## BEGIN

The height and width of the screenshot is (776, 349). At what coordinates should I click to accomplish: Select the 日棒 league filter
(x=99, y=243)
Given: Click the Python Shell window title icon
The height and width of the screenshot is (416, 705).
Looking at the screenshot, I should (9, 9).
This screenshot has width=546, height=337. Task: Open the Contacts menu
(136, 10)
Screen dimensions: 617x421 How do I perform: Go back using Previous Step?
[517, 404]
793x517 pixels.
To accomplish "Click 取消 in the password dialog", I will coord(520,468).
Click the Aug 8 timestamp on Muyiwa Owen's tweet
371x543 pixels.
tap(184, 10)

## END

Work to do:
Pick out every line above that contains the word "width" and copy each of those lines in full.

Task response:
The height and width of the screenshot is (776, 349). At what coordinates should I click to accomplish: Select the 日棒 league filter
The height and width of the screenshot is (416, 705).
This screenshot has width=546, height=337. Task: Open the Contacts menu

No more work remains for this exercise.